9. Support the Girls (dir. Andrew Bujalski)

Like a Dardennes Brothers' movie with more jokes, Support the Girls is an immensely funny and charming comedy which also serves as a great articulation of the idea that you can love your job but the job will never love you. Regina Hall is wonderful as the owner of a Hooter's style restaurant (though they're trying to be more mainstream), fighting to keep everything under control even as things are crumbling around her, while Haley Lu Richardson continues to demonstrate why she's one of the best actors out there with a performance which is bubbly and fun without ever veering into caricature.

8. Burning (dir. Lee Chang-dong)

Probably the film I most regret not seeing in a theatre. In telling the story of a young man (Yoo Ah-in) trying to determine if the woman he is in love with (Jeon Jong-seo) disappeared because of something her new friend (Steven Yeun) might have done to her, Lee creates an atmosphere of doubt and unease that is almost suffocating. The mystery of the film is less "What happened to Hae-mi?" and more "How can we know anything?" Central to that fine balancing act is Yeun's performance as Ben, which leaves the audience wondering if he is just a rich, disinterested dilettante or an out-and-out psychopath until the very end of the film.

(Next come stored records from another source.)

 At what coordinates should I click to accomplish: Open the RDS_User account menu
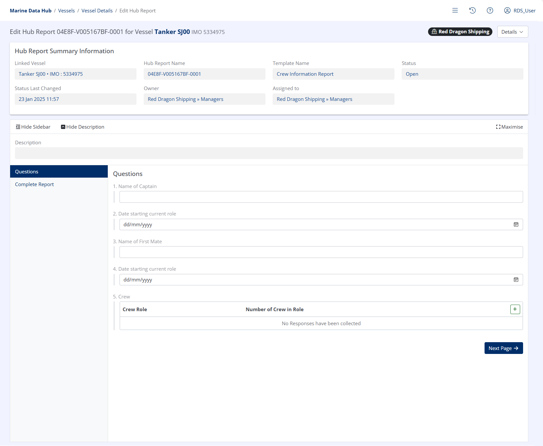pyautogui.click(x=520, y=10)
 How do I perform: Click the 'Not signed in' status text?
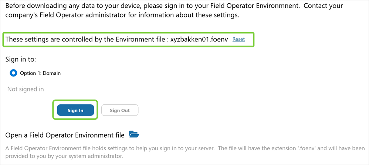pyautogui.click(x=26, y=89)
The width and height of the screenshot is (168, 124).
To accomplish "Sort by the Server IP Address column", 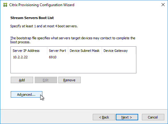I will pos(29,51).

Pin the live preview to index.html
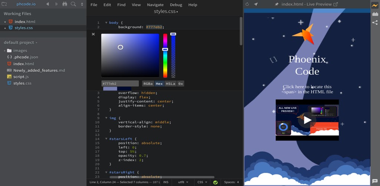276,4
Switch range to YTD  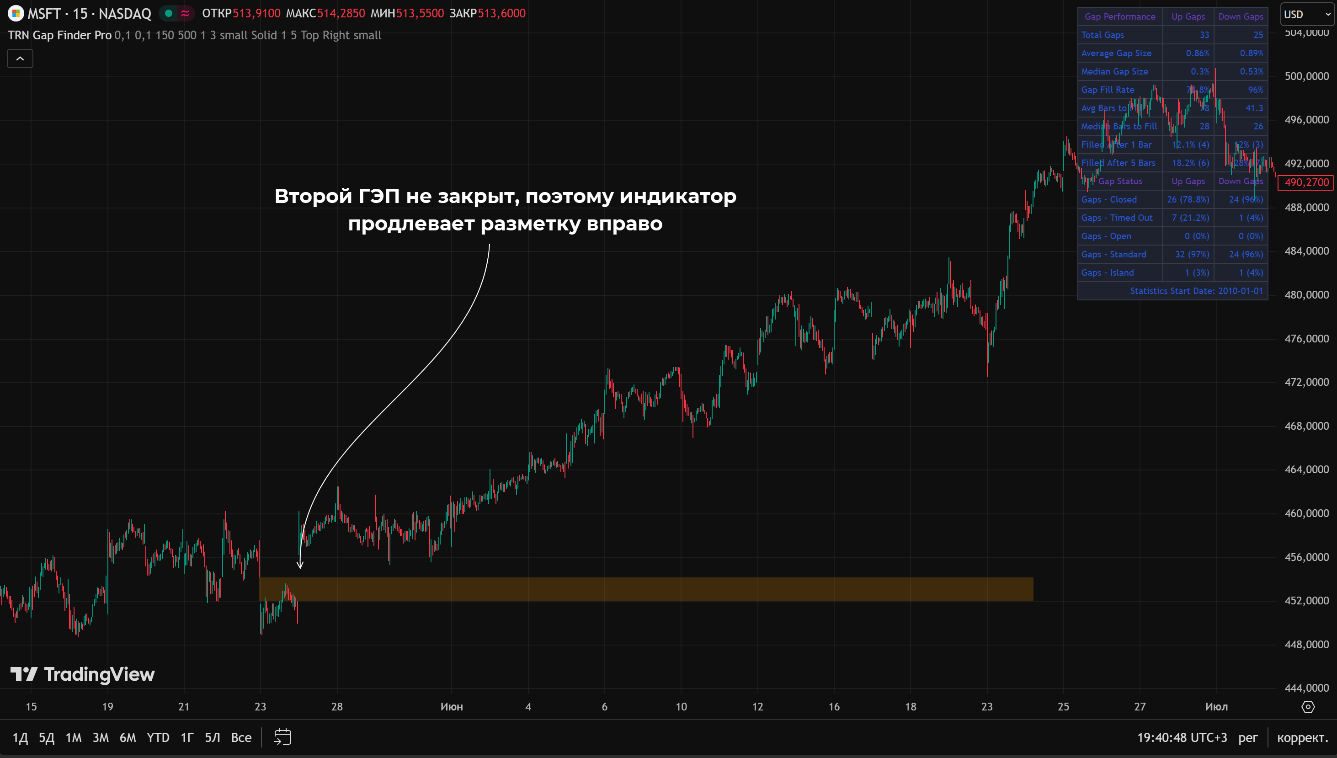coord(158,737)
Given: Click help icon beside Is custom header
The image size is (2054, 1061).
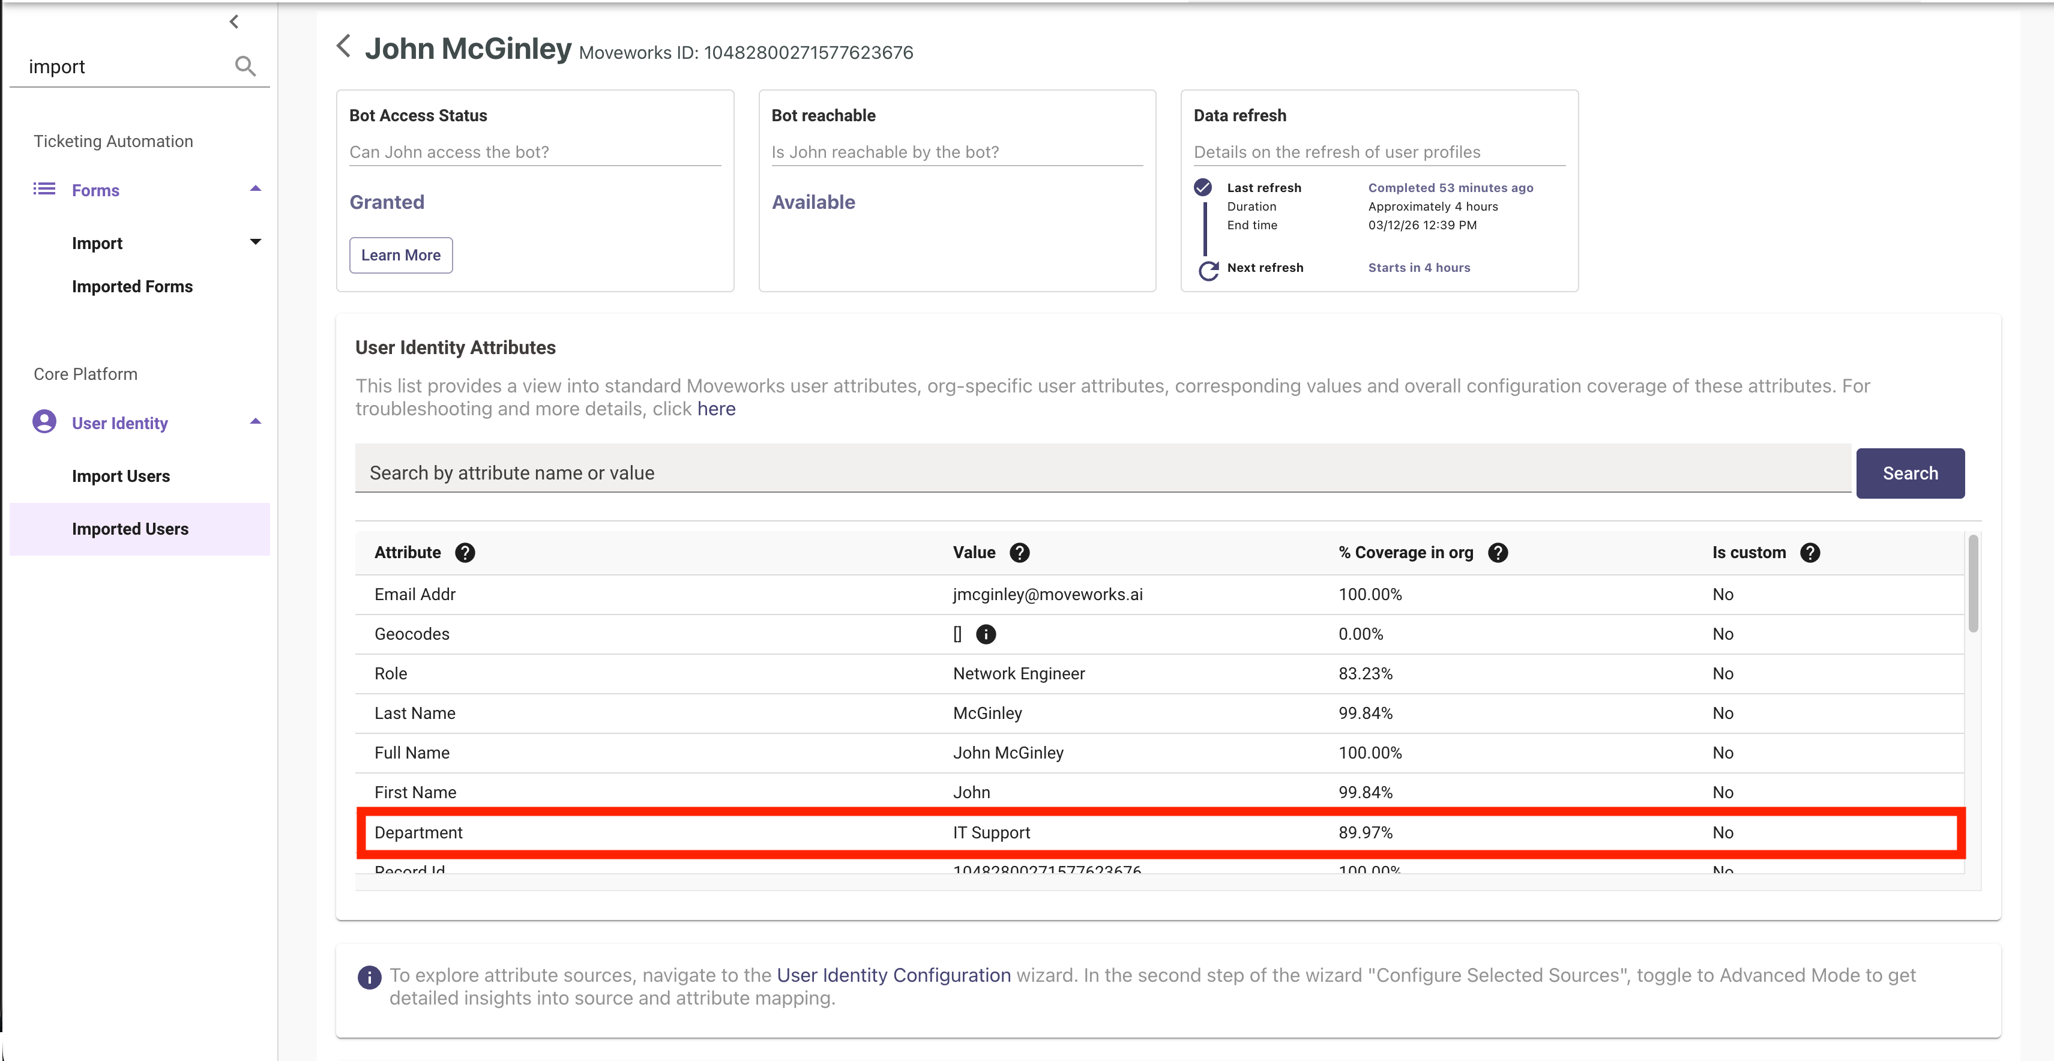Looking at the screenshot, I should 1810,552.
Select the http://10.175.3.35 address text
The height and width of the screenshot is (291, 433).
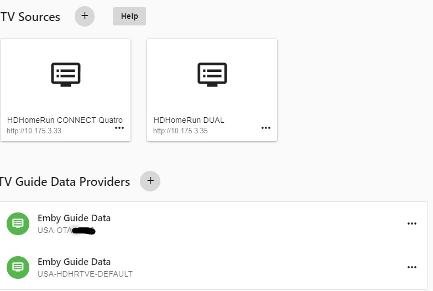tap(180, 131)
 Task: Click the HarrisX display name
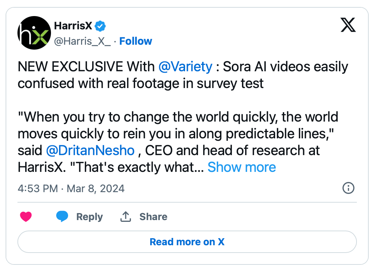tap(73, 26)
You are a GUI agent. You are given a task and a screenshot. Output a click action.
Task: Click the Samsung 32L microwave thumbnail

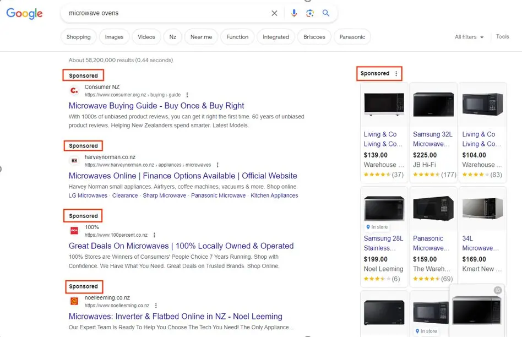[x=433, y=104]
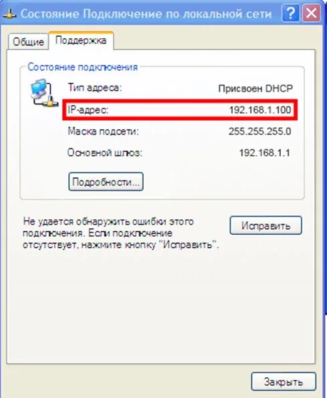Screen dimensions: 327x398
Task: Open the Подробности details button
Action: pyautogui.click(x=106, y=182)
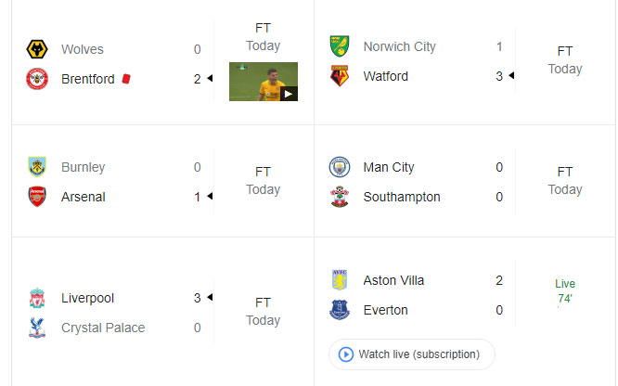
Task: Open the Man City vs Southampton match
Action: coord(465,181)
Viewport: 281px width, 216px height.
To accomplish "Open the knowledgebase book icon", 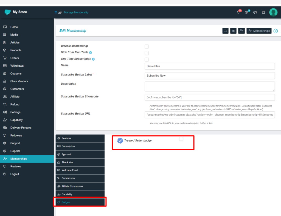I will (263, 12).
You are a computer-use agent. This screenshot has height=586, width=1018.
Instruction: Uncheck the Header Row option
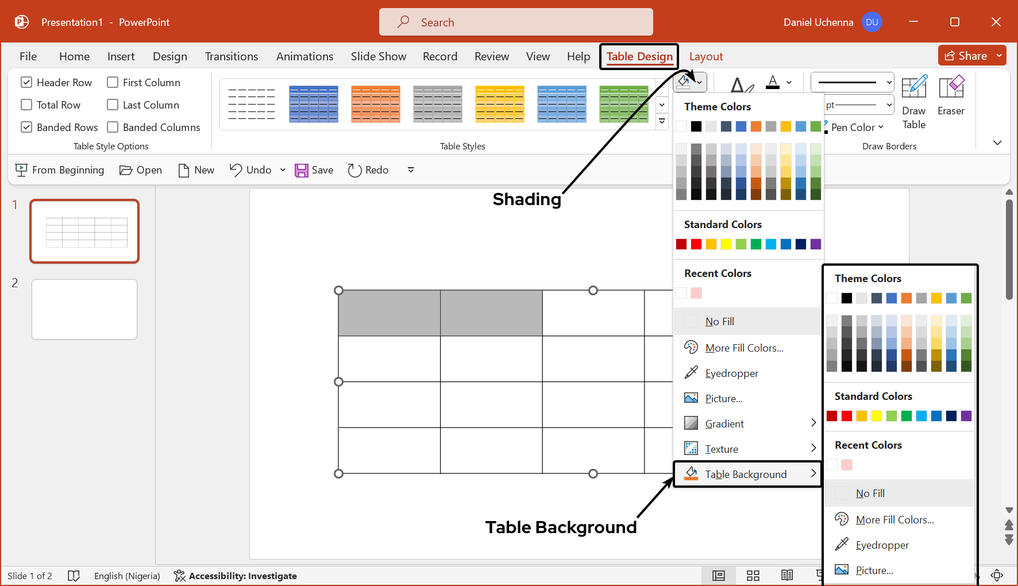coord(26,82)
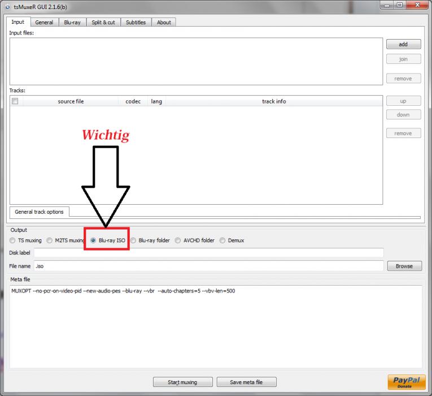Viewport: 432px width, 396px height.
Task: Choose AVCHD folder output
Action: [x=178, y=240]
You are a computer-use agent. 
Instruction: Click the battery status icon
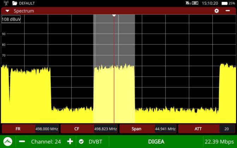(225, 3)
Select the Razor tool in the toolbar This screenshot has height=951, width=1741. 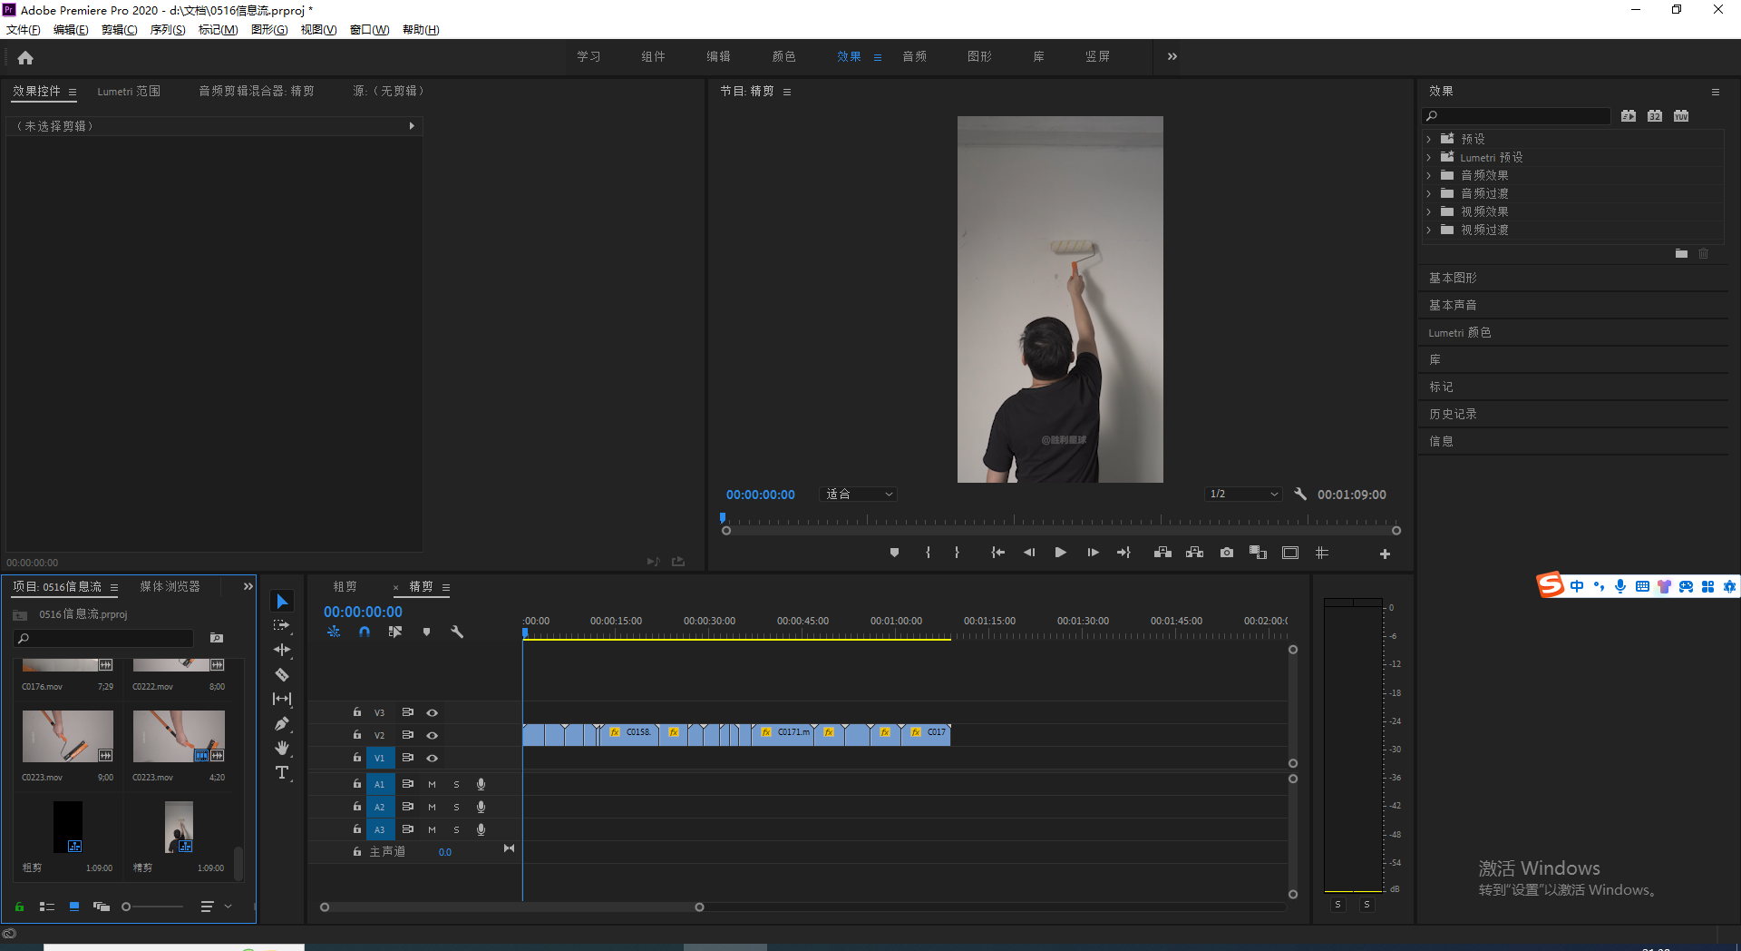click(x=282, y=674)
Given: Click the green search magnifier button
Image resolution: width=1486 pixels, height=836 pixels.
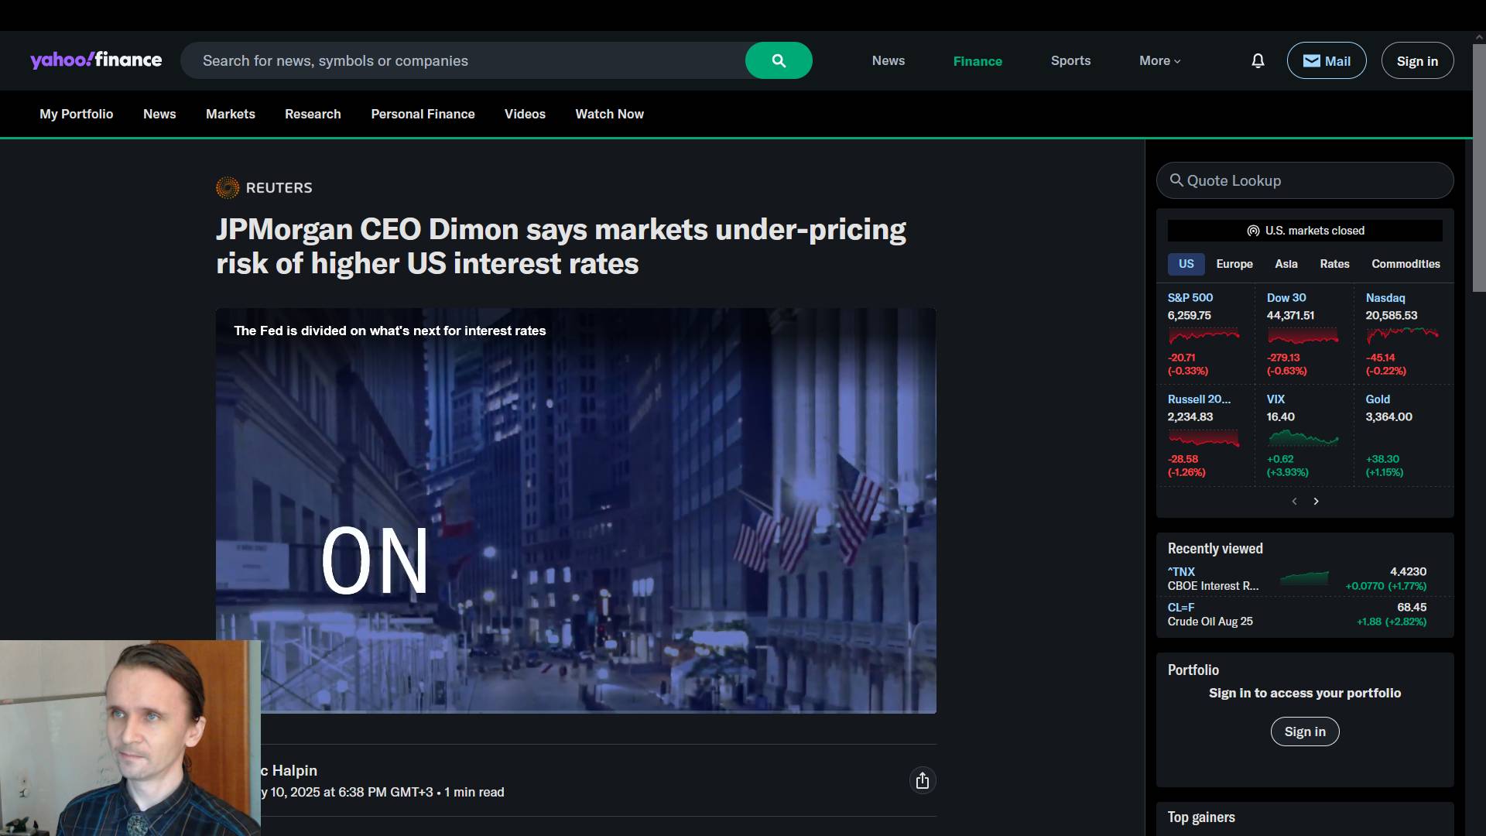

7. The Other Side of the Wind (dir. Orson Welles???)

Considering the long, strange, pseudo-mythic journey that Welles' long-unfinished movie went on between being filmed piecemeal in the 1970s to getting released on Netflix this year - one which involved the Iranian Revolution, Welles' death, and a complicated legal situation that left some doubt over who actually owned the movie - it would not have been surprising if it failed to live up to the hype. What movie could live up to such a legend? Turns out that this one could. Like a lot of Welles' work, it's rough and shaggy in all the right ways, with a vitality to it that is electrifying. In its heady mix of fiction, meta-fiction and (possibly unintentional) autobiography, it feels like a brutal refutation of New Hollywood and European arthouse movies of the '60s, and the ultimate expression of their promise. Welles making fun of Antonioni is better than any movie Antonioni actually made.

6. Mirai (dir. Mamoru Hosoda)

A thrilling, funny, visually dazzling anime that takes the story of a young boy learning to cope with the arrival of his baby sister and gradually spins it out to become a meditation on how each of us are the result of total accidents and tiny decisions made by thousands of people over many centuries. An exhilarating and transcendentally beautiful experience, which also has a dog that acts like an entitled prince.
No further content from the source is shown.